I had started my fundraising campaign focused on THP’s goal of ending World Hunger by 2030, but they didn’t really explain how they were going to do this. Sure it is a great mission but many people, nor I really understood how they planned to do this. I then began to read Cathy’s book, Unlikely Leaders, and the stories of women and communities that had lifted themselves in the face of adversity and retribution to make change for a greater good. I began to understand the cycle of malnutrition and the impact that child marriage had on this and worse still the impact that being born a girl had on this cycle; fed sweetened water rather than breast milk so their mothers could return to work, eating last if at all and having children of their own in their underdeveloped child’s bodies only for the cycle to start again…
But just as I was coming to the end of my fundraising goal I got the clarity I had been looking for, and the personal connection that I felt I needed. That clarity came to me through the social media I saw and was reading around International Day of the Girl Child. And it was a post quoting Michelle Obama that I think said it best…
“We have to change the norms that say girls aren’t worthy of an education”
Through education we can improve the life and gender equality of the girl child.
The reason that this has such an affinity with me, is that without the opportunities and education that I have received as a girl child, I would never have achieved what I have nor have the lifestyle that I do. Education creates opportunities. Opportunities for a safer life. One free of child marriage. One with Choice.

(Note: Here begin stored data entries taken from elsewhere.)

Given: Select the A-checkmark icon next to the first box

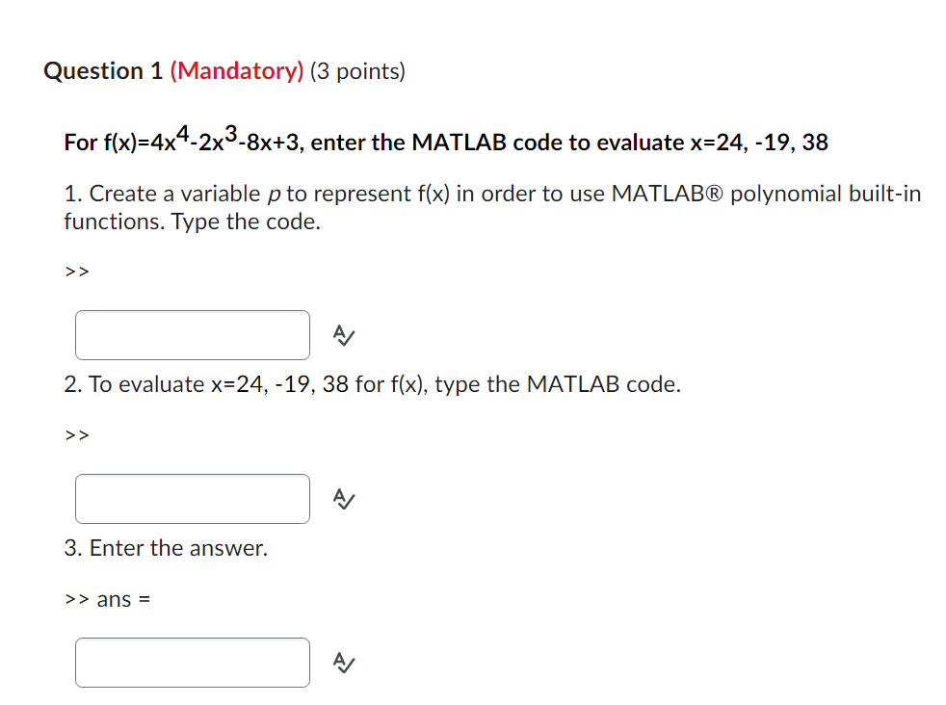Looking at the screenshot, I should point(343,335).
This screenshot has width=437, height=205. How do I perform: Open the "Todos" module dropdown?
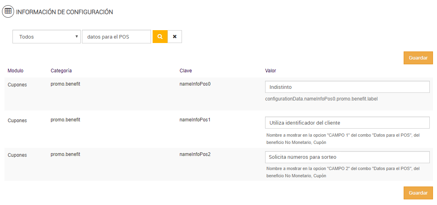pos(47,37)
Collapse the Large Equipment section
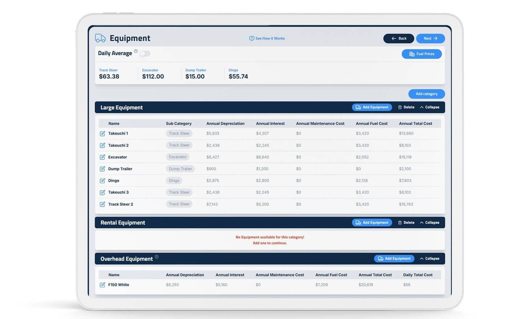508x319 pixels. coord(429,107)
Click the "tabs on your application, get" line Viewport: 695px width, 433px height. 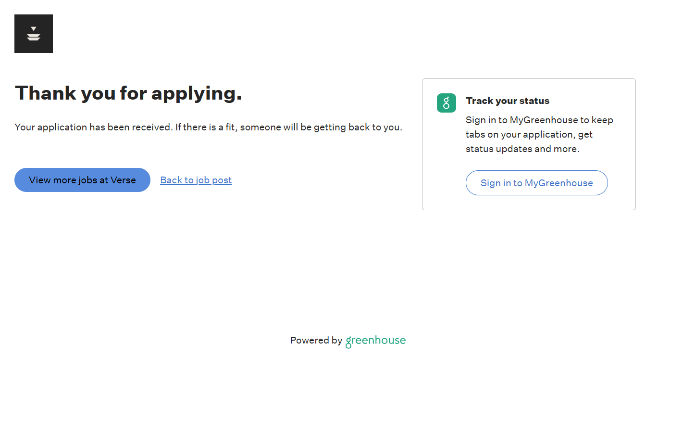[529, 134]
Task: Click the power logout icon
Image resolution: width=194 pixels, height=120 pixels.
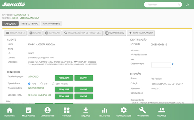Action: 187,5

The knock on effects of education go so much further than learning to read and write. Through education communities can understand their nutritional needs, the effects of marring off their daughters and as young as 13 producing children of their own and the impact this has on the cycle of malnutrition and disease. Through education, communities are able to financially support their elderly by lobbying the countries support system to provide a pension to these widowed women, previously invisible to their governments. Through education communities are able to understand their cultural values and the true impact that some of their customs have on the spread of disease and hunger, and work together to develop a solution that respects their traditions whilst improving their quality of life.
That is was drew me to the work of The Hunger Project. The organisation’s basis in education and the empowerment of women in their communities. Their belief that through education we have the opportunity to have a better life, that is filled with hope and promise. And as a girl child that has been afforded many opportunities in what is often called the “lucky country”, I feel a responsibility to give back in some way to help these girls and women, to give them a voice in a place where they are often not heard and hope that in some small way that my contribution can help better their opportunities.